• _ABOUT THIS TASK_: Nothing but the lines from the one containing "CONTENT CORNER/AMBASSADORS (91, 2415)" through the end of the entries below should appear in your answer, transcribed exactly; please drop the pictures.

Collected data
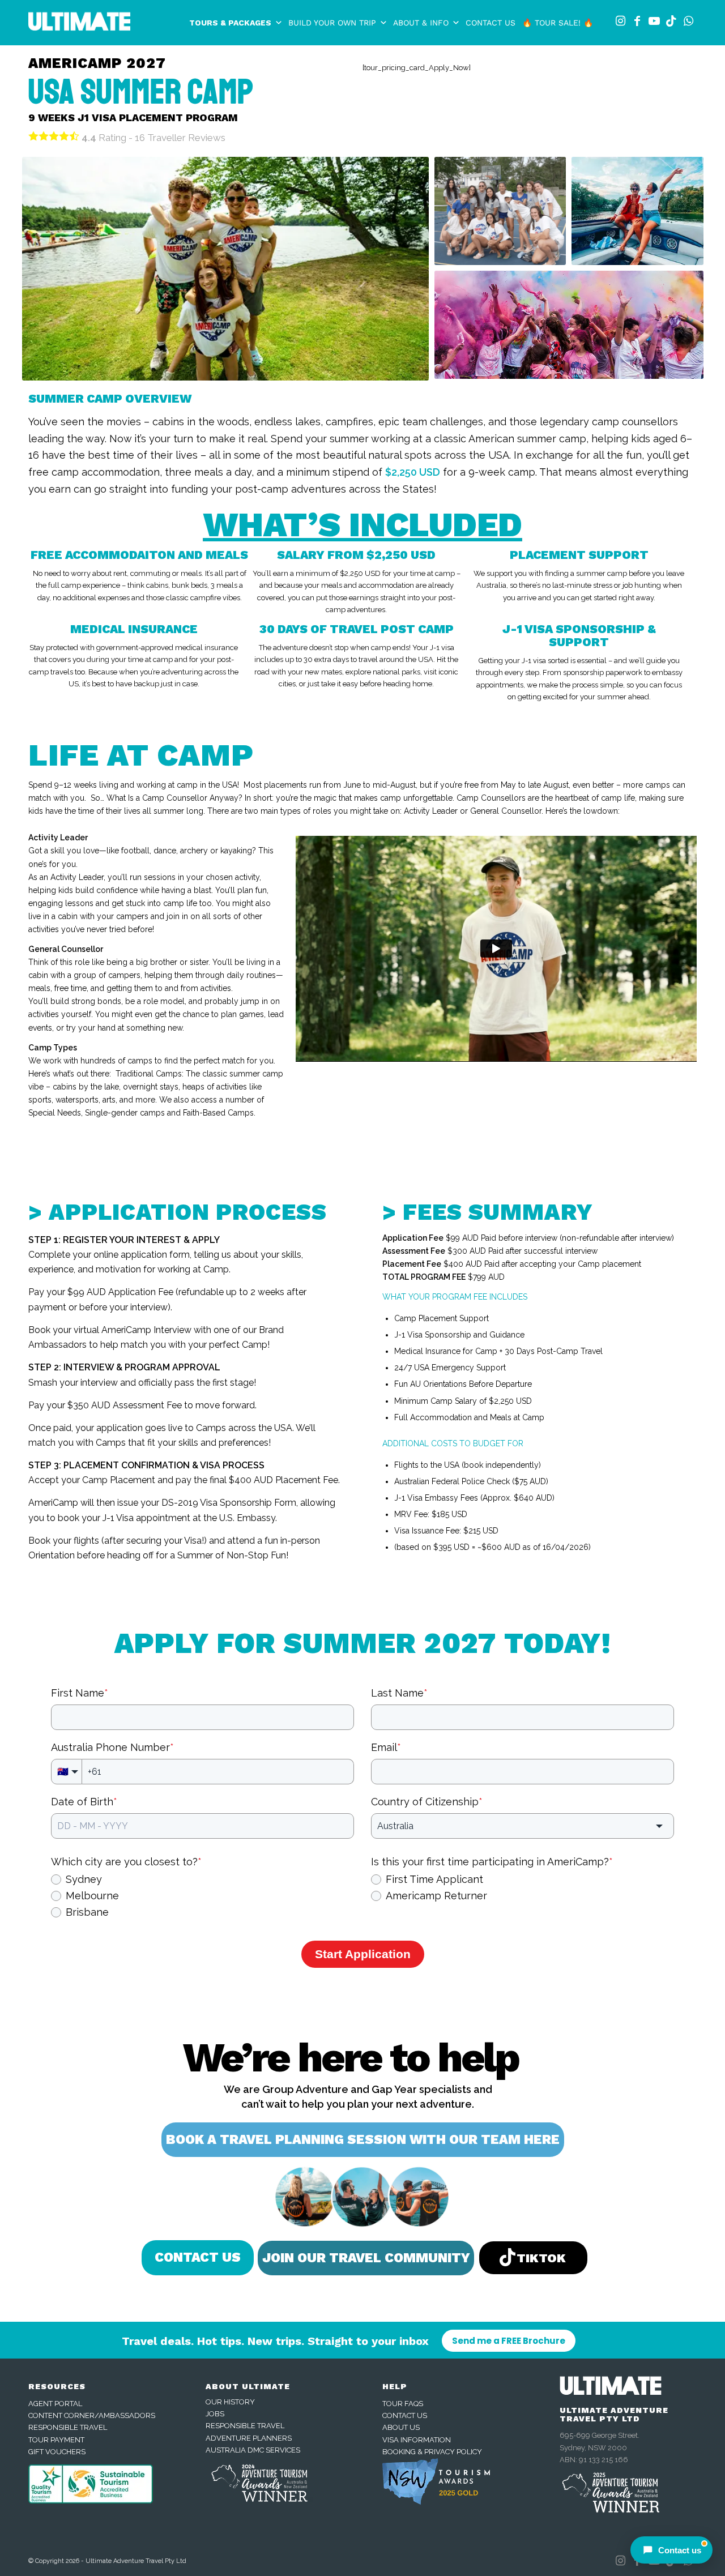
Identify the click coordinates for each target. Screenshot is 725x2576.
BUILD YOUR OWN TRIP (332, 22)
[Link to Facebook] (637, 20)
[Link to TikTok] (671, 20)
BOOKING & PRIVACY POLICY (432, 2451)
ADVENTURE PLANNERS (249, 2438)
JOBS (215, 2414)
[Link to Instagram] (620, 20)
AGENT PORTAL (55, 2403)
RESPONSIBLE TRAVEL (67, 2427)
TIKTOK (541, 2258)
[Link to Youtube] (654, 20)
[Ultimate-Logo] (79, 25)
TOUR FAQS (402, 2403)
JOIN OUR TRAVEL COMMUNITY (366, 2258)
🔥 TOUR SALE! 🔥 (557, 22)
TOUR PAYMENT (56, 2440)
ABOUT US (401, 2427)
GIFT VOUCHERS (57, 2451)
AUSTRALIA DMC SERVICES (253, 2450)
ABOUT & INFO (421, 22)
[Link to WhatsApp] (688, 20)
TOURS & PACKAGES (230, 22)
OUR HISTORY (230, 2402)
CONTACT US (490, 22)
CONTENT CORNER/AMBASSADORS (91, 2415)
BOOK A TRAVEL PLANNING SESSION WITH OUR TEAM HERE (363, 2139)
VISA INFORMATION (416, 2440)
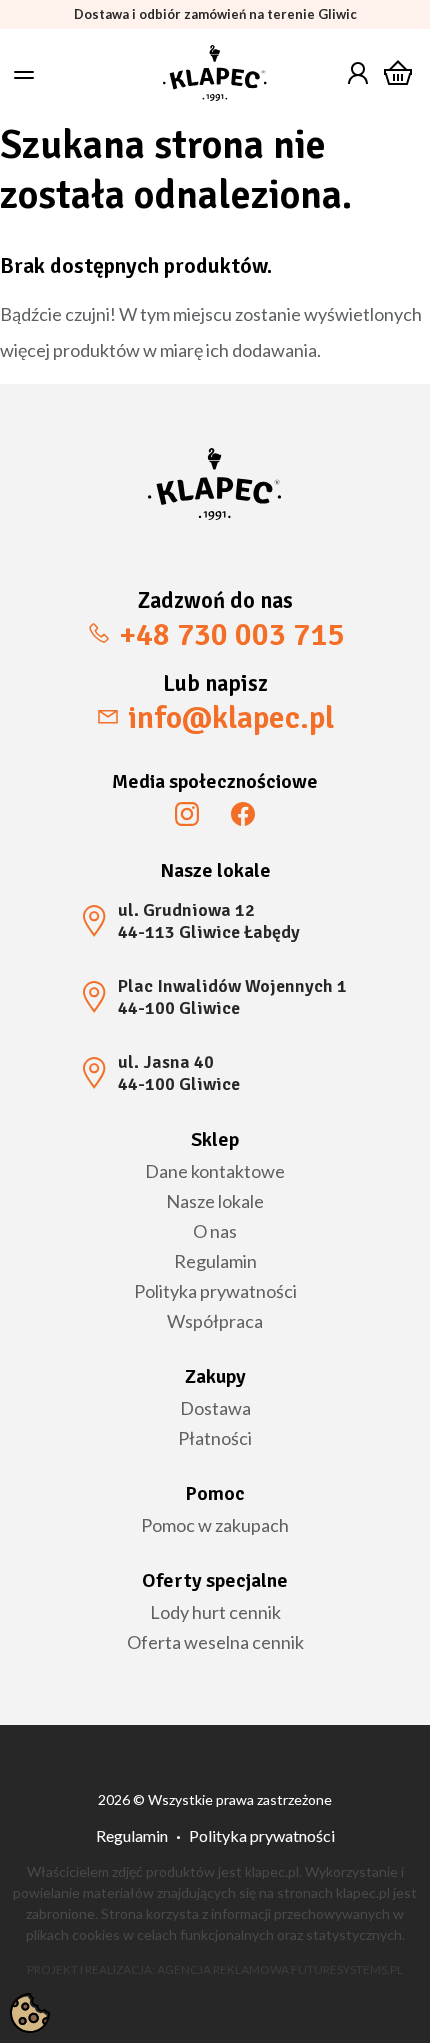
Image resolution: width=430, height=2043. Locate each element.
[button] (24, 75)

• _SOLUTION_:
CONTENT CORNER/AMBASSADORS (91, 2415)
BOOK A TRAVEL PLANNING SESSION WITH OUR TEAM HERE (363, 2139)
VISA INFORMATION (416, 2440)
Image resolution: width=430, height=2043. Locate each element.
[button] (24, 75)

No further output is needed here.